Curtains of green, pink and purple light that dance across the winter sky

Green and pink aurora borealis swirling above a snowy Norwegian landscape

Photo · Wikimedia Commons

What is it?

The Northern Lights - or aurora borealis - are huge ribbons of glowing colour that ripple across the night sky in the Arctic. They are caused by tiny particles from the sun crashing into the air high above the Earth. Northern Norway is one of the best places in the world to see them.

Tell me more

Our sun is always sending out a stream of tiny particles into space. Scientists call this the 'solar wind'. Most of the time, the Earth's invisible magnetic field protects us from it - the particles whoosh past us into outer space.

But near the North and South Poles, the magnetic field dips down and lets some of those particles in. As they smash into the air, they make the gas glow - a bit like a giant neon sign in the sky. Different gases glow different colours. Oxygen makes green and red. Nitrogen makes pink and purple.

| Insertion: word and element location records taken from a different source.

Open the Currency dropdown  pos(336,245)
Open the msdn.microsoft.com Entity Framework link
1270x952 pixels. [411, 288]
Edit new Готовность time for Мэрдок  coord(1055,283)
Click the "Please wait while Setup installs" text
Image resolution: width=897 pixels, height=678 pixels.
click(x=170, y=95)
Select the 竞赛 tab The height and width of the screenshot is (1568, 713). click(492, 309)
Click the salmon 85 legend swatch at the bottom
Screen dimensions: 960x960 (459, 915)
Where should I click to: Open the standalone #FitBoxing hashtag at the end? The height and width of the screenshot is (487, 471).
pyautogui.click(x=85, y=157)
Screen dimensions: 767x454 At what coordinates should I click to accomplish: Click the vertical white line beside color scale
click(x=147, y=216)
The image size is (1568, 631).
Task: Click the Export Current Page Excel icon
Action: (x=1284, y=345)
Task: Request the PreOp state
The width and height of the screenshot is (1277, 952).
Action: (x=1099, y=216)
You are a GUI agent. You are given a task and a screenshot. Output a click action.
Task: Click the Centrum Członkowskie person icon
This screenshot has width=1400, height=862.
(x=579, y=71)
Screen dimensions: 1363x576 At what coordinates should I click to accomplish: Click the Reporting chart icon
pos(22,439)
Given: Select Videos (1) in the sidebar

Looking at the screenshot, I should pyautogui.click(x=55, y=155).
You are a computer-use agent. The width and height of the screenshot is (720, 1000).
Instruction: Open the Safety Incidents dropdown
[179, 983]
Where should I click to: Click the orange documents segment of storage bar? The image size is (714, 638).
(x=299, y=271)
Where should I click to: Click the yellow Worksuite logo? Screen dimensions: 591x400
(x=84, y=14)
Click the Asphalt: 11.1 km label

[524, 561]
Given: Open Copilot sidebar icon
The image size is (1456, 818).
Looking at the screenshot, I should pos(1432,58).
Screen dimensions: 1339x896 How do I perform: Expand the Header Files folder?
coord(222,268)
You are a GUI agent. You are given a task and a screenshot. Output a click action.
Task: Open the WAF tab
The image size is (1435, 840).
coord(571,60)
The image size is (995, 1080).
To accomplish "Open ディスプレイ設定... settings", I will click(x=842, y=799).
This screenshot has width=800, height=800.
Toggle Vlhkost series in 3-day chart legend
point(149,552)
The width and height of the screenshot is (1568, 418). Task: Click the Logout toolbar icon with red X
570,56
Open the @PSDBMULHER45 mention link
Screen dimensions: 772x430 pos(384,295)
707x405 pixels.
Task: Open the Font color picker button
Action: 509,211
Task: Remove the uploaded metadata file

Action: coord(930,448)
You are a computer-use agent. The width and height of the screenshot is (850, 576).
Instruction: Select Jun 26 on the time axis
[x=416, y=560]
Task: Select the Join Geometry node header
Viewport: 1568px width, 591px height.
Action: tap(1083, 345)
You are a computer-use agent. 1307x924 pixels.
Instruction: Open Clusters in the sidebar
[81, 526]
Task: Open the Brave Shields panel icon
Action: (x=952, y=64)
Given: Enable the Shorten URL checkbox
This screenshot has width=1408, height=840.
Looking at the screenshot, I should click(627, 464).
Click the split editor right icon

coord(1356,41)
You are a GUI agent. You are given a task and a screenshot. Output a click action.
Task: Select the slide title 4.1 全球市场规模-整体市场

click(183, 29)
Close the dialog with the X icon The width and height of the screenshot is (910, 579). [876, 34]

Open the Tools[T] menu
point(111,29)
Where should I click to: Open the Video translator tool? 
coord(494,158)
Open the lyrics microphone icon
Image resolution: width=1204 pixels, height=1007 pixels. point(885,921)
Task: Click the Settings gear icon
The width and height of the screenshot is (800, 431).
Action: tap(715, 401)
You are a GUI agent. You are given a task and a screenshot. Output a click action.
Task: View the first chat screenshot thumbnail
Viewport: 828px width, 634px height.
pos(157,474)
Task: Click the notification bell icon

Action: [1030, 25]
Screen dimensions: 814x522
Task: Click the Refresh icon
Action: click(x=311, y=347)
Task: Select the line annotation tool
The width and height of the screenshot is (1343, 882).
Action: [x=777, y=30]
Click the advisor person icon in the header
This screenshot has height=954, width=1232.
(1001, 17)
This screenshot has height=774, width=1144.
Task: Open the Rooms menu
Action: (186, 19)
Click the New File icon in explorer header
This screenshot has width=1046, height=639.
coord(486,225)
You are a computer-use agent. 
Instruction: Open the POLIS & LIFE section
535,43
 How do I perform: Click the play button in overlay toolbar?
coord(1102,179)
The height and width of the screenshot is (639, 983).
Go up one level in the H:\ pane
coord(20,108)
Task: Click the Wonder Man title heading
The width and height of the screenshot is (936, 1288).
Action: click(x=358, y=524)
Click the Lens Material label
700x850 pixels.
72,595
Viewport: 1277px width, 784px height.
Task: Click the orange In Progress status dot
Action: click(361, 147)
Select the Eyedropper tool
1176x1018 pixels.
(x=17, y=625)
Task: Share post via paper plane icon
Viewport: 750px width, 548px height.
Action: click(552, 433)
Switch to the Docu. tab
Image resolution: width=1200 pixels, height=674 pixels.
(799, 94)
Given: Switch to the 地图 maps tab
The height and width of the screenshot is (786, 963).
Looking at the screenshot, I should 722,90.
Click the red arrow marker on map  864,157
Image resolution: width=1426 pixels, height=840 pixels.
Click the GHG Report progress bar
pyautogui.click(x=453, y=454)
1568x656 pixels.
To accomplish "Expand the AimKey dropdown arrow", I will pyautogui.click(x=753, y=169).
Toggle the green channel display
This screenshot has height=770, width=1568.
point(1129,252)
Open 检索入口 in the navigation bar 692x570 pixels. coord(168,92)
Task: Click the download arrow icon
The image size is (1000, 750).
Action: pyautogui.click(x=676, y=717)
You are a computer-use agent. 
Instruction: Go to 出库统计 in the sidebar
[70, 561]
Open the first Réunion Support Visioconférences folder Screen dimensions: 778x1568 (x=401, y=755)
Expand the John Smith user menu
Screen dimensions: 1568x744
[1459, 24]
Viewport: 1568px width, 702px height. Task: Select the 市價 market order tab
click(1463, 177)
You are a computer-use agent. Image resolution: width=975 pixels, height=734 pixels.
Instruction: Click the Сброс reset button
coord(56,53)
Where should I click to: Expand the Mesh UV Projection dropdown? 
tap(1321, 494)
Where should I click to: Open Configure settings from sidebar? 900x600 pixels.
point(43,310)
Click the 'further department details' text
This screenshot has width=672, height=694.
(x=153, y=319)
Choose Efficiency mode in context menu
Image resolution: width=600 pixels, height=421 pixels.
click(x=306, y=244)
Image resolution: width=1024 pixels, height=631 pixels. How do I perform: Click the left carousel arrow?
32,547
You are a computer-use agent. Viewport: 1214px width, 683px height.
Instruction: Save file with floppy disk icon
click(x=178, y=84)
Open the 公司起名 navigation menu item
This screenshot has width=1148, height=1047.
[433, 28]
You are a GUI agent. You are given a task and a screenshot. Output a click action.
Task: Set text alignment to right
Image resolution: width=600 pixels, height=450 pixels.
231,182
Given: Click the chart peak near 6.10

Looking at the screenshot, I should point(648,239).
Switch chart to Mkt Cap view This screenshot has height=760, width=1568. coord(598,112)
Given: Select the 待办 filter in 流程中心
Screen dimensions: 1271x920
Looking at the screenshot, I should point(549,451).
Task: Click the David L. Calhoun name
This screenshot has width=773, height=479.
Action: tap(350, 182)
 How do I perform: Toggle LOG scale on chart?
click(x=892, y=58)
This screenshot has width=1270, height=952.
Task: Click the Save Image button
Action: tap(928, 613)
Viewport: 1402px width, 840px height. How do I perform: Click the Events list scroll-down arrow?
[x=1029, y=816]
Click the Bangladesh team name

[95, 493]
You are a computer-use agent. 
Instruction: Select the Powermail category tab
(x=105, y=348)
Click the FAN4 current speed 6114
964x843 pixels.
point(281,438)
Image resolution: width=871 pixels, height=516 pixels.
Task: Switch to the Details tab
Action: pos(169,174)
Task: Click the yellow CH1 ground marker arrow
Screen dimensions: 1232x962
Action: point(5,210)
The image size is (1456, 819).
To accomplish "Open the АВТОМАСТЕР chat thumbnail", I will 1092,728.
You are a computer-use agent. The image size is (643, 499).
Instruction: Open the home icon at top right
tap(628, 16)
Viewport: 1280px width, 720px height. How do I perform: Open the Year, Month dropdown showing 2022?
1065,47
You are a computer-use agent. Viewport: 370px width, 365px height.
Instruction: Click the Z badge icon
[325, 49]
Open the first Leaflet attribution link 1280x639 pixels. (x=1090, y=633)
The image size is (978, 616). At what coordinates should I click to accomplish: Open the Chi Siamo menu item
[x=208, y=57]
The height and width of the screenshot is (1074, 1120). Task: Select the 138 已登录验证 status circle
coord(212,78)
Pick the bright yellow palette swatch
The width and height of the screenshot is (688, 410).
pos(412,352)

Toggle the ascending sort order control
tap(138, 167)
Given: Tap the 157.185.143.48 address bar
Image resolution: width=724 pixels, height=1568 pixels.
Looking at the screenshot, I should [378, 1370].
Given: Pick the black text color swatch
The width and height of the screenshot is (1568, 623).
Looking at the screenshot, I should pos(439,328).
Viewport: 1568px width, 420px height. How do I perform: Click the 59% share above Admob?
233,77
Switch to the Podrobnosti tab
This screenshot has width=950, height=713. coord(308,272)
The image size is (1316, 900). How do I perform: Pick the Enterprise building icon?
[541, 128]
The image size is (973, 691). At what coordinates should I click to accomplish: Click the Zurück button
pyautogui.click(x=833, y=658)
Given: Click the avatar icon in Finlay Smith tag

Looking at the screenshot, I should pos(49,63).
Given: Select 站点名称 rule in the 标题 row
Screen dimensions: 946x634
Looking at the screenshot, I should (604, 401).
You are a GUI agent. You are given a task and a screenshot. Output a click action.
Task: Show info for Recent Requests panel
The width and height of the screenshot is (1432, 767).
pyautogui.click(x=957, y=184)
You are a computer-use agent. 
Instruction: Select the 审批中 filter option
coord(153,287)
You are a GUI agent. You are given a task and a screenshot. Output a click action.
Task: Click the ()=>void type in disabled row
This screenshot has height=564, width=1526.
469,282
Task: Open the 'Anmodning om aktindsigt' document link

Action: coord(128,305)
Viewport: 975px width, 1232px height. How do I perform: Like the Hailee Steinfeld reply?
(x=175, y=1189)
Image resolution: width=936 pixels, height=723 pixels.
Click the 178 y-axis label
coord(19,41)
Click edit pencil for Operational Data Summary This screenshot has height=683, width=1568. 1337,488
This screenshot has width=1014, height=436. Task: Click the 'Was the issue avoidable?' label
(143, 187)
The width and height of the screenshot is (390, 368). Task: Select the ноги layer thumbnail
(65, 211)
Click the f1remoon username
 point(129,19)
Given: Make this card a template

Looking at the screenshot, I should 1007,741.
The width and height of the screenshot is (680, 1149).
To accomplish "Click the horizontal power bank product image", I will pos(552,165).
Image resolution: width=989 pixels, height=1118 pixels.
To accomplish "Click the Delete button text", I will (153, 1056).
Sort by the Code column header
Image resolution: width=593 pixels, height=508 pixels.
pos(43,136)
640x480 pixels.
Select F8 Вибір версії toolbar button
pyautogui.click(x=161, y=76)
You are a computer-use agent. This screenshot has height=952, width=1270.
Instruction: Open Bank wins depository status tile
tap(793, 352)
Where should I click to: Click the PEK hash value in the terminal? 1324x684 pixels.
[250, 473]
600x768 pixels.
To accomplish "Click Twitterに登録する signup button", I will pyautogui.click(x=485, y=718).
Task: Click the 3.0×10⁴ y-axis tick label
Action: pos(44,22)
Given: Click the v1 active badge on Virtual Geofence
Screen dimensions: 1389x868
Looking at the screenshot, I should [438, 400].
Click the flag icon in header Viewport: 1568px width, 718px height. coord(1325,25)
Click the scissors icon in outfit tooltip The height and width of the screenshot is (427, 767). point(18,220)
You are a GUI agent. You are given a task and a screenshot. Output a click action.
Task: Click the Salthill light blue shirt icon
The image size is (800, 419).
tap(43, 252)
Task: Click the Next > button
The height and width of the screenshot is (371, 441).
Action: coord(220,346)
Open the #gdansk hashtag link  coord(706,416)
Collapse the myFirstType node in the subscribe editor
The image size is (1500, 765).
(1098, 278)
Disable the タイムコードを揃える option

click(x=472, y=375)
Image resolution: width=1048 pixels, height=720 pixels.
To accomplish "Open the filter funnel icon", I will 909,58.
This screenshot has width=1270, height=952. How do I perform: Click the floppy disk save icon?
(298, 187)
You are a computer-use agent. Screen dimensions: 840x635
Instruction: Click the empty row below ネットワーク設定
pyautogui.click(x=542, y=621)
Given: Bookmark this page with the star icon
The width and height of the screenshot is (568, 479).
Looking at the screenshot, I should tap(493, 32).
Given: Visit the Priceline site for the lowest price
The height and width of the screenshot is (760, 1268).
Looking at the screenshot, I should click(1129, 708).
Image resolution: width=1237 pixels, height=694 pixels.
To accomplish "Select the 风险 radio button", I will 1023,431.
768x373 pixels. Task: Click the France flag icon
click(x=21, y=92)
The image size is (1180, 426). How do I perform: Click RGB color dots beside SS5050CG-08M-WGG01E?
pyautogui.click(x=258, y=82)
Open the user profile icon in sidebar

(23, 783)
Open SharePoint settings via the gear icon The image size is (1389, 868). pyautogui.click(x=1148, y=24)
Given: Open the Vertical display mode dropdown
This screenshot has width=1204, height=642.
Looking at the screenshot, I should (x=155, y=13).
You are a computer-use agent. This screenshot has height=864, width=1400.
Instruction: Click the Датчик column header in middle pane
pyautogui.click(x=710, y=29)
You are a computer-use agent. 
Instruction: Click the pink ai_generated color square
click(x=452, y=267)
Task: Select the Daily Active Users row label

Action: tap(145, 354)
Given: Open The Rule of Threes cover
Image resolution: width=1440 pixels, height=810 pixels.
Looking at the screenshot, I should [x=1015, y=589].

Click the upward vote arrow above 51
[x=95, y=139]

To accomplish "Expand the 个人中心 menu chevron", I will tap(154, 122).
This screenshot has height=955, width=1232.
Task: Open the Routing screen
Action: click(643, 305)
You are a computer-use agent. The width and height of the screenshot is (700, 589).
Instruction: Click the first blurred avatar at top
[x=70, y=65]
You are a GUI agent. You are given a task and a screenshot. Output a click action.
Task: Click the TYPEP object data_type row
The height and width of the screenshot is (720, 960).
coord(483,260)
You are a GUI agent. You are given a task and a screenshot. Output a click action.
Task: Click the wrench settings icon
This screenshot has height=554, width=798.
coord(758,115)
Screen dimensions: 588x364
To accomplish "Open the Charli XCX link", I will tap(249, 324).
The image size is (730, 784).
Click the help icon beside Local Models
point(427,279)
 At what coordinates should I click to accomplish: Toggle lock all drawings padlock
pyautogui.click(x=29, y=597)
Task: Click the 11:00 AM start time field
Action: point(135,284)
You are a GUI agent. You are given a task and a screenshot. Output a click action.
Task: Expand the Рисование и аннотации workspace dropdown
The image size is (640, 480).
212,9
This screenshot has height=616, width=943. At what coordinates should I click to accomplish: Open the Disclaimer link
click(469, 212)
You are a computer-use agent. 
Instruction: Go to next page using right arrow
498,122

The aurora doesn't just sit there - it moves. Curtains of light ripple, swirl and shimmer across the sky. Sometimes they fade in seconds, sometimes they dance for hours. People stand outside in the freezing cold just to watch.

Long before scientists understood the aurora, Sami people in northern Norway told their children to stay quiet and respectful when it appeared. Some stories said the lights were the spirits of friends and ancestors, dancing in the sky. Different cultures around the Arctic told different stories about what the lights might be.

In the classroom

Walk your class through this in 15 minutes.

Talk together

Discussion prompts

  1. 01How does it feel to know that a colour in the sky can come from particles travelling 150 million km from the sun?
  2. 02Different cultures told different stories about the aurora. Why do people make up stories about things they don't yet understand?
  3. 03If you could pick a colour for the aurora to glow tonight, what would you choose, and why?
Try this

Classroom activity

In a darkened classroom, give pupils torches with green and pink coloured film over the lens. Project the beams onto the ceiling and slowly wave them. That's roughly what an aurora looks like. Then draw what you saw - and add your own story about what the lights might be.